## [EXERCISE DIRECTIONS]
All of the data that follows should be given again exactly, without its images.

BEGIN AVAILABLE DATA

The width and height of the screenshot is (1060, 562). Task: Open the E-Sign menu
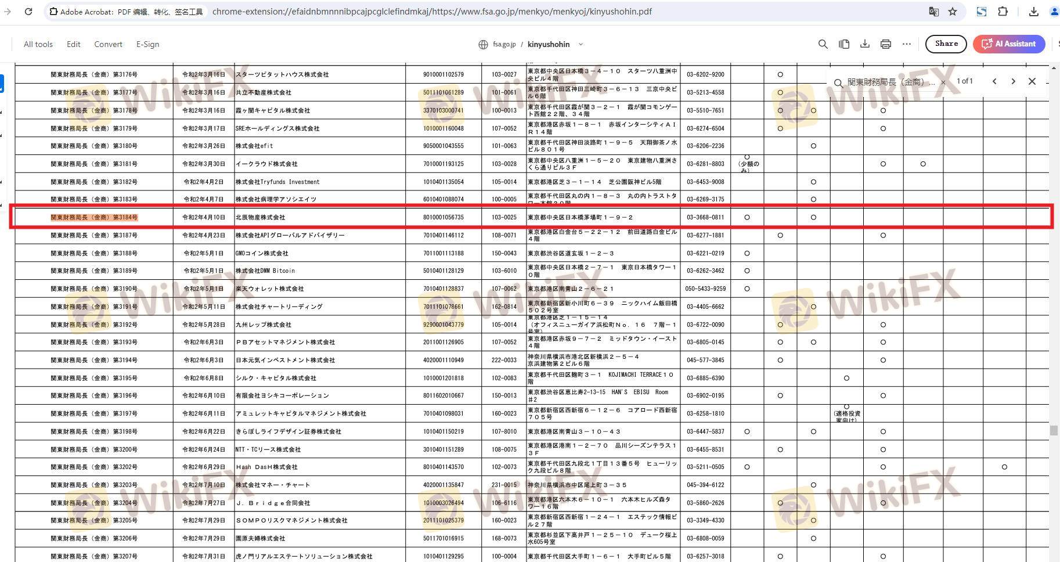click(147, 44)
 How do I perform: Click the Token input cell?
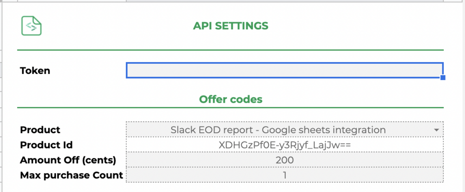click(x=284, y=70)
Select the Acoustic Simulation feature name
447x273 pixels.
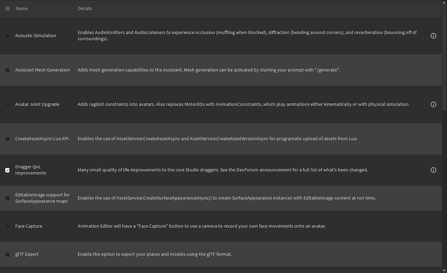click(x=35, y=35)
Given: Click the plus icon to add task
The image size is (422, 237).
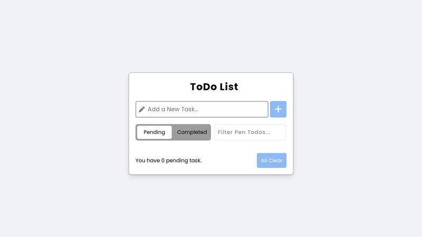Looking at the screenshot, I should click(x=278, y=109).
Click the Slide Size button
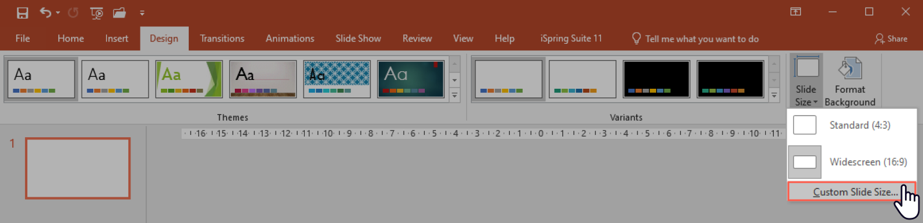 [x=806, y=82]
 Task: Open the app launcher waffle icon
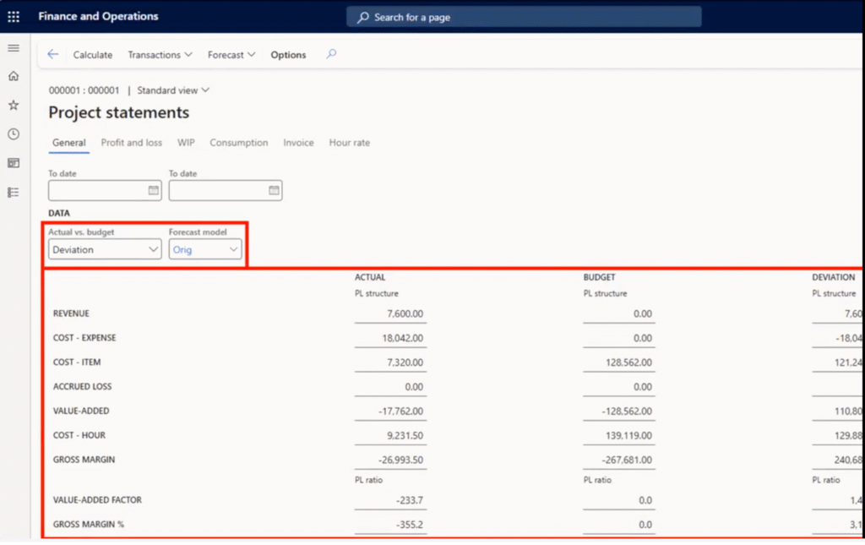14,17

END AVAILABLE DATA

## [EXERCISE SOLUTION]
The width and height of the screenshot is (1060, 562). Task: Open the E-Sign menu
click(147, 44)
 How do I perform: Click the Token input cell?
click(x=284, y=70)
Select the Acoustic Simulation feature name
447x273 pixels.
click(x=35, y=35)
Given: Click the plus icon to add task
The image size is (422, 237).
Looking at the screenshot, I should click(x=278, y=109).
Click the Slide Size button
 [x=806, y=82]
 Task: Open the app launcher waffle icon
14,17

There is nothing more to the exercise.